The next step is to dump the data from RDS. This is done by using the tool mysqldump against the Read Replica, while the replication is stopped. This is necessary to get the log position right, so that the replication can be resumed correctly. It's also important that all tables are converted to the InnoDB storage engine, to avoid unconsistency and unexpected errors.

Start with stopping the replication. This is done by running CALL mysql.rds_stop_replication;. If you want to automate the backups you can do use the client with an inline command:

mysql -p -u root -h <read replica endpoint> -e 'CALL mysql.rds_stop_replication;'  

The expected output is:

+---------------------------+
| Message                   |
+---------------------------+
| Slave is down or disabled |
+---------------------------+

In this post I will use -p, which will make the client ask for the password. In a script you should add the password after -p or use --defaults-extra-file=<file> with the password specified in the file.

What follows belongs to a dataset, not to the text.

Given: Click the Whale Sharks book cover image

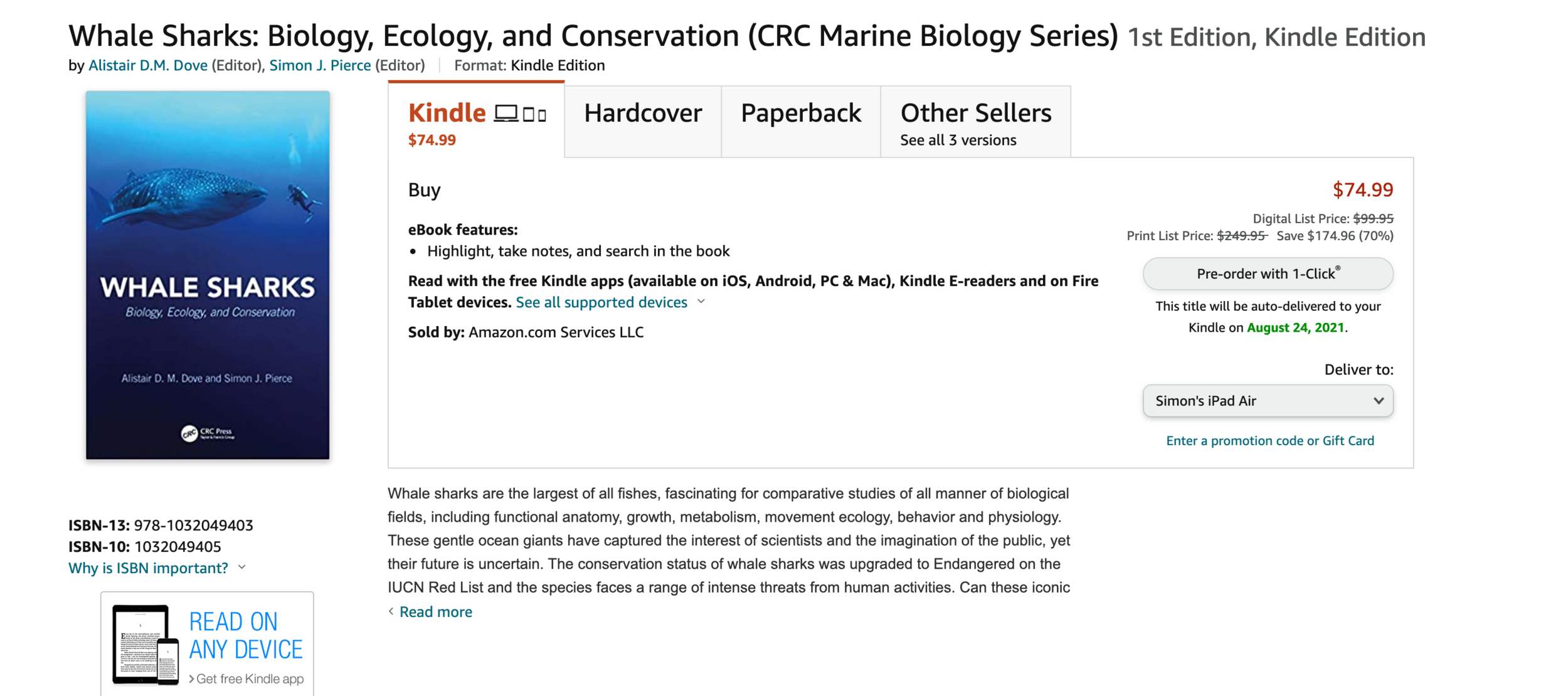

When the replication has stopped, you can find out the current Binary Log file and position:

mysql -p -u root -h -e 'SHOW SLAVE STATUS\G'

From the output you should parse out or note Master_Log_File and Exec_Master_Log_Pos.

Now it's time to create the dump file. Normally when creating a dump file for replication, the option --master-data is used, but this is not supported by RDS. Instead we will imitate this behavior. Create the dump by command:

mysqldump -p -h <read replica host> \  
    -u root \
    --single-transaction \
    --routines \
    --apply-slave-statements \
    --databases <database to replicate> > dump.sql

The option --apply-slave-statements will add STOP SLAVE; and START SLAVE; statements to the dump, to make sure that the slave this dump is restored to will be stopped and then started when the whole dump has been read.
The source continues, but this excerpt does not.